Mellon was a close friend of First Lady Jacqueline Kennedy, and in 1961 she personally redesigned the White House Rose Garden. But she remained an intensely private woman — until her relative anonymity was stripped from her in 2011, when she became a central figure in a federal investigation and indictment of Edwards, the former senator from North Carolina and 2004 Democratic vice presidential nominee.
Image: Bunny Mellon, Eliza Lloyd, Paul MellonAP FILE
Rachel 'Bunny' Mellon, left, with her husband, Paul Mellon, and their Eliza Lloyd, their stepdaughter, at an art exhibition in London in 1964.
It was revealed during an investigation of Edwards' extramarital affair with a campaign photographer that Mellon — then 101 and an enthusiastic supporter of Edwards' 2008 presidential campaign — gave aides $725,000 to help conceal the fling with Rielle Hunter.
The checks were falsely labeled as furniture purchases made by her interior decorator.
The case ended in a mistrial, but not before the phrase "Bunny money" entered the lexicon. That was how Edwards staffers described Mellon's checks.

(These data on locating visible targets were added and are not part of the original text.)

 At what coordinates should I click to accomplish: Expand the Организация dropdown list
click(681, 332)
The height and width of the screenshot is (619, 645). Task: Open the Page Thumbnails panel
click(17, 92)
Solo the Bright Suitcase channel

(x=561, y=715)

The decorator, Bryan Huffman, testified that Mellon didn't mind that Edwards was having an affair. Instead, he told jurors, she was irked because "she thought that you should probably pay for your girlfriend yourself."
"She said that we were awfully foolish with the 'furniture business,'" he testified. "But we were having a wonderful time doing it."
Huffman said Monday that Mellon should better be remembered for her philanthropy and art curation.
"She's a remarkable person," he told The Associated Press, calling her "the last standing true American aristocrat."